- DESCRIPTION OF THE TASK -
Transcribe word for word the lines below from the line with "549x309 pixels." through the line with "2384x1384 pixels.", ends included.

- Stored data -
▼▼▼
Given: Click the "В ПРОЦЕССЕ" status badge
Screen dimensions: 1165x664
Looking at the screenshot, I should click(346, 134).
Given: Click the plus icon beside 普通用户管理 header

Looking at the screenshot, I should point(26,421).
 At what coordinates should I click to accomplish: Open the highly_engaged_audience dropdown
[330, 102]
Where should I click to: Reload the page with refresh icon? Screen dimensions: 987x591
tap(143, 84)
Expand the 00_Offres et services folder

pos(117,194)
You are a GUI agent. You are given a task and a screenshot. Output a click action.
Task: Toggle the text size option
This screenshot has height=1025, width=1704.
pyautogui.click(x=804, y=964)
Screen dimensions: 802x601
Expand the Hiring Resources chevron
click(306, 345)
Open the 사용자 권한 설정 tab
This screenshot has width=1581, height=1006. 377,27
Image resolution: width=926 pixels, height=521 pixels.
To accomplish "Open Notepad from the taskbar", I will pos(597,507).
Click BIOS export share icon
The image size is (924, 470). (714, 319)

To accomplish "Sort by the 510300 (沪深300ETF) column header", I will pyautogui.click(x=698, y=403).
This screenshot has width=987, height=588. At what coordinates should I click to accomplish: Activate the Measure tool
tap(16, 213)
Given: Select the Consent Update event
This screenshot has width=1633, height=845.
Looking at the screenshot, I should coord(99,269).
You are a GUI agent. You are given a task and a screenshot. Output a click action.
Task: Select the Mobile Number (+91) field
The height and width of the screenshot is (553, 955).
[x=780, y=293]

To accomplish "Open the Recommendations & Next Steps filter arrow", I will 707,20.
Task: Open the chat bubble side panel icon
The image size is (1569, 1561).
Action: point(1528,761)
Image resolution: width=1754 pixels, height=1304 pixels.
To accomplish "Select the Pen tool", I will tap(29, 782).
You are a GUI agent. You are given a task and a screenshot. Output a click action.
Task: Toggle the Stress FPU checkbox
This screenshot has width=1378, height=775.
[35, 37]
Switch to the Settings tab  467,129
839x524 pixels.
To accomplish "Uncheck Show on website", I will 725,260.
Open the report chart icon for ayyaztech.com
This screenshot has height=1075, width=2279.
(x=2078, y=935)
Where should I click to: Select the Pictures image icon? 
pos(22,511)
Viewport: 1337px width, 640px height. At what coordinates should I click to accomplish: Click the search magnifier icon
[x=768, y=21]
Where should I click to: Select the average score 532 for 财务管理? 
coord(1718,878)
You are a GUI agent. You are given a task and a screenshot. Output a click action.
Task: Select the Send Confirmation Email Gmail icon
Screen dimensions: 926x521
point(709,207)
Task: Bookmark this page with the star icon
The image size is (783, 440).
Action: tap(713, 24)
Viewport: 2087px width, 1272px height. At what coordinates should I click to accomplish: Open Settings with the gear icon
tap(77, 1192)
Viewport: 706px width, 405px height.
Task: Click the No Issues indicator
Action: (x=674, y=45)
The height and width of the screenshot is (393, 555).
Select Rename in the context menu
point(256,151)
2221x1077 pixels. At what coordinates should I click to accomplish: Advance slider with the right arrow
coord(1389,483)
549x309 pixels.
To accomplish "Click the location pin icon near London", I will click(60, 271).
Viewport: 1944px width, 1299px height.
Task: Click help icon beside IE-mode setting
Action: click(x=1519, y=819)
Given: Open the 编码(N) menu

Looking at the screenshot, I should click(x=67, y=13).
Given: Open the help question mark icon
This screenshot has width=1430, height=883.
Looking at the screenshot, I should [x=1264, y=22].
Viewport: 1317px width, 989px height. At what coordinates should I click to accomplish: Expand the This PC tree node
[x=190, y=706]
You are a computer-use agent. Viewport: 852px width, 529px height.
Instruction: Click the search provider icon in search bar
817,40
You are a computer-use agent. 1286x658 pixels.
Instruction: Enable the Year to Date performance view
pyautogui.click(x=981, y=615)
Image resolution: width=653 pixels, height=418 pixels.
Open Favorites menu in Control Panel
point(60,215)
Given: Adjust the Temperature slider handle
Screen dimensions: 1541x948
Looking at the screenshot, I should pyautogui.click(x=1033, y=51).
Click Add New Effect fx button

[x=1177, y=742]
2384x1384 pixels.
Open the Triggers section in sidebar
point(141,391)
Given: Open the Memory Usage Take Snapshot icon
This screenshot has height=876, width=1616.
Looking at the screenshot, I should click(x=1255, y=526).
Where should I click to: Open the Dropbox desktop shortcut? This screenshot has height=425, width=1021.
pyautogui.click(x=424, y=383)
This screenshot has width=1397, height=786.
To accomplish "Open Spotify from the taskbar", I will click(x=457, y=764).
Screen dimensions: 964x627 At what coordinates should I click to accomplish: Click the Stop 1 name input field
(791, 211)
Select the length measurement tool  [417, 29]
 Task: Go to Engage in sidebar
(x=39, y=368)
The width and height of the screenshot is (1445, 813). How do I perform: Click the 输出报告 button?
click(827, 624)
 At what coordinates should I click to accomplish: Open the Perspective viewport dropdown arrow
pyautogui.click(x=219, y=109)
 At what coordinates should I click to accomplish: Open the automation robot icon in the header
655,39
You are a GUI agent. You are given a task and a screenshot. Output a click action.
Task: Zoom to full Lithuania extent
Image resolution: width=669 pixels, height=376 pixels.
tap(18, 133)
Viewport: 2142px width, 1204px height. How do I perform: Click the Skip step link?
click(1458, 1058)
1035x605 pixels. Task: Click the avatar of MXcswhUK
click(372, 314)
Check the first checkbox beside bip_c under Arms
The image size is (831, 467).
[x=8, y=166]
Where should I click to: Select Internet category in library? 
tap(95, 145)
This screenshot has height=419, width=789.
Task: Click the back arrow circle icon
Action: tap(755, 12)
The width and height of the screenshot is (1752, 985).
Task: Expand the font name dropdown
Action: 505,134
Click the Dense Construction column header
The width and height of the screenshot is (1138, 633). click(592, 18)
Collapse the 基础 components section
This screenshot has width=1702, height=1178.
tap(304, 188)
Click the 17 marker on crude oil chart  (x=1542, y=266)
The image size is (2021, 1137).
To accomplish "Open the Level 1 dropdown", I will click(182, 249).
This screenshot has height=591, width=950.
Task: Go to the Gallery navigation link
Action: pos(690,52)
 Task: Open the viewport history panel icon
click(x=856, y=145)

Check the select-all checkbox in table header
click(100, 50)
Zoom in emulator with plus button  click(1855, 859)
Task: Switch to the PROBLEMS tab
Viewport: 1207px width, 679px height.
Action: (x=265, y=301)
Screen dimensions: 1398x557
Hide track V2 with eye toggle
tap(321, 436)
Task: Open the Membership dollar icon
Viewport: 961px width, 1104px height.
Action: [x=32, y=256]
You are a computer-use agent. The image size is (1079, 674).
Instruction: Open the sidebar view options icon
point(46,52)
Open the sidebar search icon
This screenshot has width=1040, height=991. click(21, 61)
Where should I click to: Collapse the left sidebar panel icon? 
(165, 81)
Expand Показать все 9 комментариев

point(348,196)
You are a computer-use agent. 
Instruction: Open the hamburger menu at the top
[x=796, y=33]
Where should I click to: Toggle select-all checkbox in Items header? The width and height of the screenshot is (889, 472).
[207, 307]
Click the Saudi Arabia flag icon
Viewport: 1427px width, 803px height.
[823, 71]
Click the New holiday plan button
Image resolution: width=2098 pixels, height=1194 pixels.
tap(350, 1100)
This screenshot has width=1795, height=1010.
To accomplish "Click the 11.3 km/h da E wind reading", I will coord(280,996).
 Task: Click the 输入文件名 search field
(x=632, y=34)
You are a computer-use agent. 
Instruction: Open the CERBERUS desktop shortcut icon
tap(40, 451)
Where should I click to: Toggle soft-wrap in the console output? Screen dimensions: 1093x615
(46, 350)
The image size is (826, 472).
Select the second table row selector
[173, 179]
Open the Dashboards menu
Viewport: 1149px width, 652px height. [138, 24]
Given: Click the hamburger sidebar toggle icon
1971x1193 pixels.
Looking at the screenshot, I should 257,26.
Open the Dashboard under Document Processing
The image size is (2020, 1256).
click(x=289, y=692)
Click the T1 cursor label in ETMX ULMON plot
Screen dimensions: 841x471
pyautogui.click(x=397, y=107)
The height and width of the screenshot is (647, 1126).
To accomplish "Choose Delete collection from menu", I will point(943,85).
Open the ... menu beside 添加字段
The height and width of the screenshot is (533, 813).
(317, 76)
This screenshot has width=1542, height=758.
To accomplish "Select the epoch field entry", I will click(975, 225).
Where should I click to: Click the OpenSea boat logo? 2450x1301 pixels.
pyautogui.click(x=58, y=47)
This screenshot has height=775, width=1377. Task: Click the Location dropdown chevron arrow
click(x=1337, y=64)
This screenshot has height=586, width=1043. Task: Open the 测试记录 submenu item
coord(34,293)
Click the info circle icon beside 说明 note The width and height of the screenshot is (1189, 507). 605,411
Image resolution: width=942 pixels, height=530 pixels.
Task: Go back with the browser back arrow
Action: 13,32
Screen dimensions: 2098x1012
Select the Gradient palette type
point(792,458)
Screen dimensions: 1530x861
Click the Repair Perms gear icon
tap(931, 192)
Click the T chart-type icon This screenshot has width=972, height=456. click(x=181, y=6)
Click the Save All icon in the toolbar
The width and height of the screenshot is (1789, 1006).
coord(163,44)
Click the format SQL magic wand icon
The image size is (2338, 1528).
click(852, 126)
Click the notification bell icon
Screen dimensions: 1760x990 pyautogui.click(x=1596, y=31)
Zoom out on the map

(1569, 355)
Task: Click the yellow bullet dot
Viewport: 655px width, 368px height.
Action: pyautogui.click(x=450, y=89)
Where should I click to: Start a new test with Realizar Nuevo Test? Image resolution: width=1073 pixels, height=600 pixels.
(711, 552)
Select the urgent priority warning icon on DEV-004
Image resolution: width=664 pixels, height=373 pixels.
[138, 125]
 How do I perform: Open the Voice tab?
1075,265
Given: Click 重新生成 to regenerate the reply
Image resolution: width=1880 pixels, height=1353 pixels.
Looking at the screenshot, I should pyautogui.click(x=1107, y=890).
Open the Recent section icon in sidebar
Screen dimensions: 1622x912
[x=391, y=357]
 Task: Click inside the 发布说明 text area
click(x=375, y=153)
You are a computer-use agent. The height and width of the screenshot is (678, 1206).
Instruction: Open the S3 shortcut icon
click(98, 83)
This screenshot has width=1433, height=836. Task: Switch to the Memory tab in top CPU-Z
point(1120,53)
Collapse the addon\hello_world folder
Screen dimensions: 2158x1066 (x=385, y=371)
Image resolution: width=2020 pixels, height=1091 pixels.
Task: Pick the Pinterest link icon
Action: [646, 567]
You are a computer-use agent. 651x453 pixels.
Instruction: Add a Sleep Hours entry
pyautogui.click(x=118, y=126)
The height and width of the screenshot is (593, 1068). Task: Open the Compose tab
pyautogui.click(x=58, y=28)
▲▲▲
- PROBLEM SOLUTION -
549x309 pixels.
To accomplish "Click the location pin icon near London", I will click(60, 271).
Viewport: 1944px width, 1299px height.
Task: Click help icon beside IE-mode setting
Action: click(x=1519, y=819)
Given: Open the 编码(N) menu

Looking at the screenshot, I should click(x=67, y=13).
Given: Open the help question mark icon
This screenshot has width=1430, height=883.
Looking at the screenshot, I should [x=1264, y=22].
Viewport: 1317px width, 989px height. At what coordinates should I click to accomplish: Expand the This PC tree node
[x=190, y=706]
You are a computer-use agent. Viewport: 852px width, 529px height.
Instruction: Click the search provider icon in search bar
817,40
You are a computer-use agent. 1286x658 pixels.
Instruction: Enable the Year to Date performance view
pyautogui.click(x=981, y=615)
Image resolution: width=653 pixels, height=418 pixels.
Open Favorites menu in Control Panel
point(60,215)
Given: Adjust the Temperature slider handle
Screen dimensions: 1541x948
Looking at the screenshot, I should pyautogui.click(x=1033, y=51).
Click Add New Effect fx button

[x=1177, y=742]
2384x1384 pixels.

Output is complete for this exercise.